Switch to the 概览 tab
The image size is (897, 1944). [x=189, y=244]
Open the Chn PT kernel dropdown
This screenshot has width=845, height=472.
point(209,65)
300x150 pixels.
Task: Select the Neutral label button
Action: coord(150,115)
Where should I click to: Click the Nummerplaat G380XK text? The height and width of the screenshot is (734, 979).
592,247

——————

Render every line of the listing above as a JSON array of strings, with one string per line and blank lines omitted.

[
  "Switch to the 概览 tab",
  "The image size is (897, 1944). [x=189, y=244]",
  "Open the Chn PT kernel dropdown",
  "This screenshot has width=845, height=472.",
  "point(209,65)",
  "300x150 pixels.",
  "Task: Select the Neutral label button",
  "Action: coord(150,115)",
  "Where should I click to: Click the Nummerplaat G380XK text? The height and width of the screenshot is (734, 979).",
  "592,247"
]